Też czekam na dopłaty do oszczędności, mam nadzieję, że będą konkretne 🙂
Dla mnie takie mieszkanie byłoby szansą na lepsze życie. Teraz z rodziną nie mam warunków. Mieszkamy w piątkę na malutkim wynajętym metrażu. Na kredyt nas nie stać, na mieszkanie socjalne jesteśmy za bogaci, poza tym chciałabym mieć swoje mieszkanie, wieczne płacenie komuś za wynajem jest totalną stratą kasy, ale cóż nie mamy wyjścia.
Wiem o czym mówisz. Też już dłuższy czas prowadzę takie życie. Może też się załapię…
U nas też przydałyby się takie mieszkania. Jak moje miasto podpisze umowę to na pewno złożę wniosek 🙂
W mojej małej mieścinie nie mam co nawet liczyć, że taki program ruszy 🙁
To może z IKM chociaż skorzystasz. Poza tym program cały czas się rozwija i jeszcze wiele może się zmienić.

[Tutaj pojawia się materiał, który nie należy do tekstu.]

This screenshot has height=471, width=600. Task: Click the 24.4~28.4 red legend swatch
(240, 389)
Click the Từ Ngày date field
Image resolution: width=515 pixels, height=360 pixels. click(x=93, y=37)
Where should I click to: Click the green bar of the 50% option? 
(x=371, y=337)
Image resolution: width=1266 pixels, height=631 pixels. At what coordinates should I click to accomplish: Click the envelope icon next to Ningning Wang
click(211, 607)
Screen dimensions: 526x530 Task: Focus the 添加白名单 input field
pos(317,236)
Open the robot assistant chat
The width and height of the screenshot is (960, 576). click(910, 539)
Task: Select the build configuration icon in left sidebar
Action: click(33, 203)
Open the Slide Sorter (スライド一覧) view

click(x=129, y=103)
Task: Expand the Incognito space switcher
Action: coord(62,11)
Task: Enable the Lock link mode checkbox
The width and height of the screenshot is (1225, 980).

Nigdy nie mów nigdy. Mieszkanie Plus ma działać także w małych miejscowościach.
Właśnie w mieścinie to ma szansę bytu. Na wsi raczej odpada. Bądź dobrej myśli. Możesz zgłosić przecież coś takiego w UMiG. Jak będzie Was więcej postulować, to może władza się zastanowi i coś drgnie. W jedności siła, jak to się mówi. Z tego co czytam, to coraz więcej jest miejscowości w programie. Może tam ludzie też trochę przycisnęli do muru rządzących.
W Białej Podlaskiej prace są już na bardzo zaawansowanym poziomie. Szczęściarze, a u nas nic się nie dzieje. Na razie tylko burmistrz podpisał list intencyjny. Jeszcze długa droga do budowy. Jednak chociaż jest nadzieja, w końcu pierwszy krok został zrobiony.